[Stored records]

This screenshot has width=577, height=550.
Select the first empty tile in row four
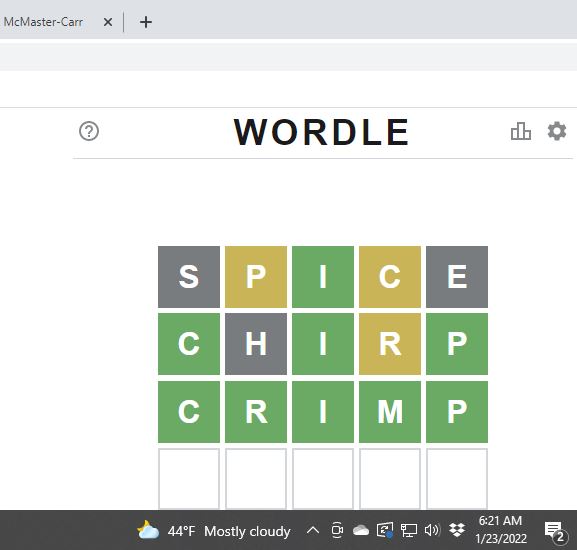189,479
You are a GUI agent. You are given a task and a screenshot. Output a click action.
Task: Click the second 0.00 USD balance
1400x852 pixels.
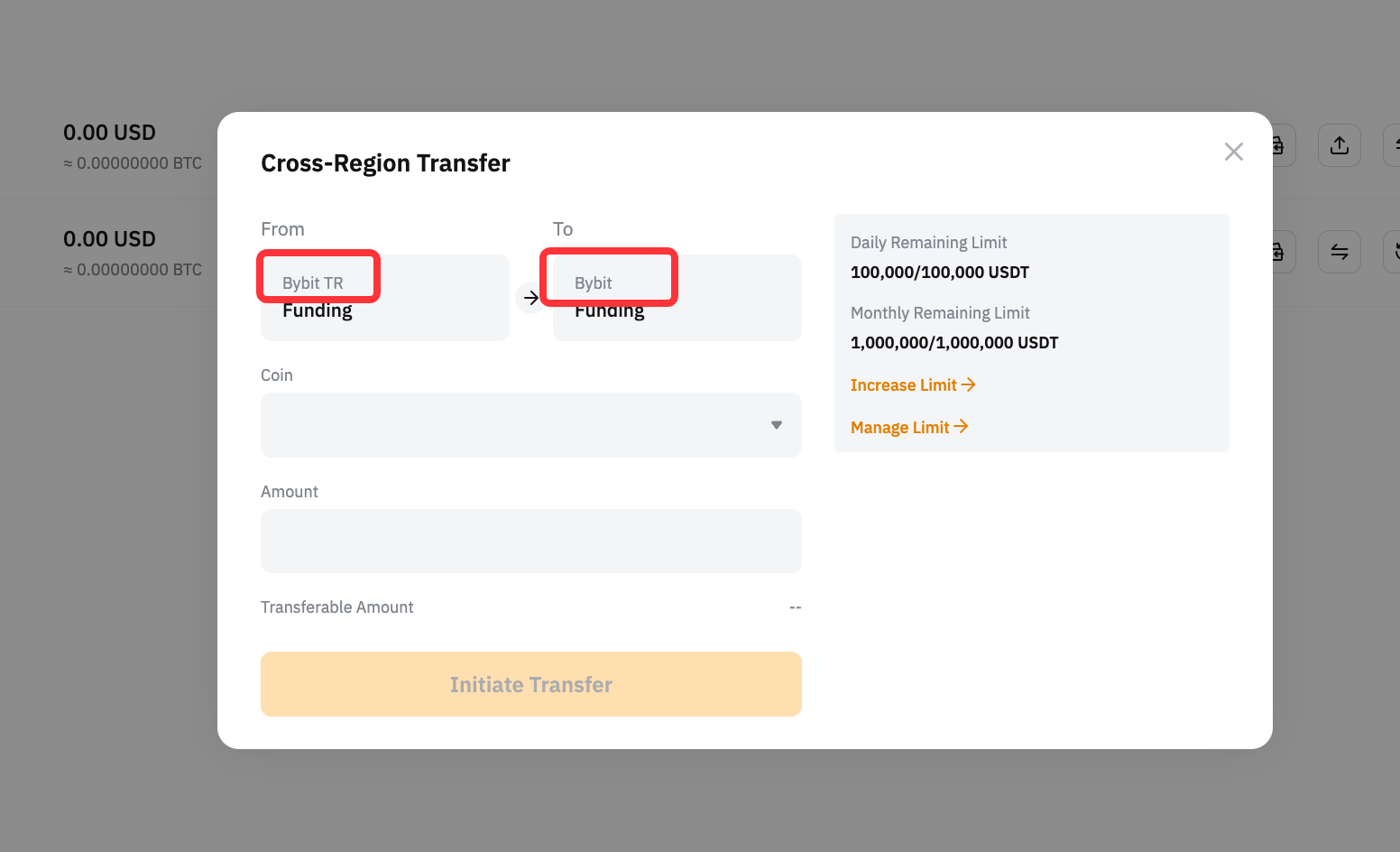109,239

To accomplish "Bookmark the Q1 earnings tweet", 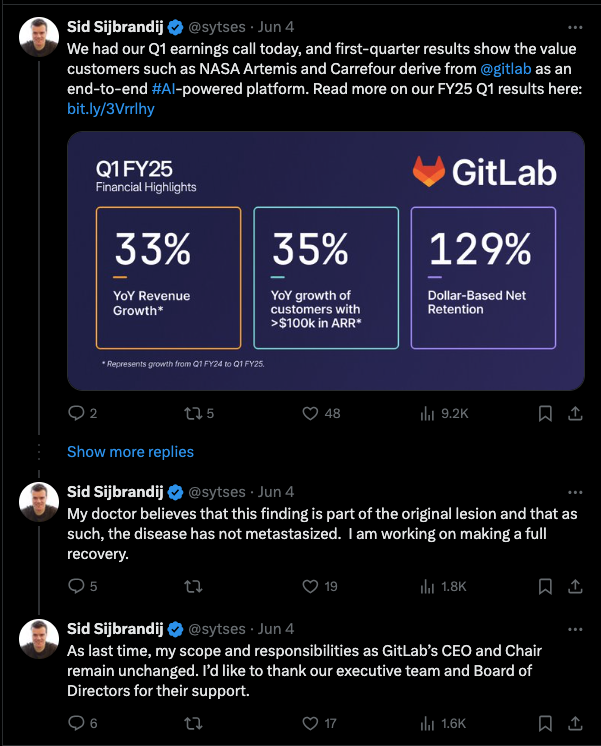I will point(545,413).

▶ _TASK STATEMENT_
Lines that include the word "screenshot" — how many are there in the data? Answer with the number alone.

▶ _WRITTEN RESPONSE_
2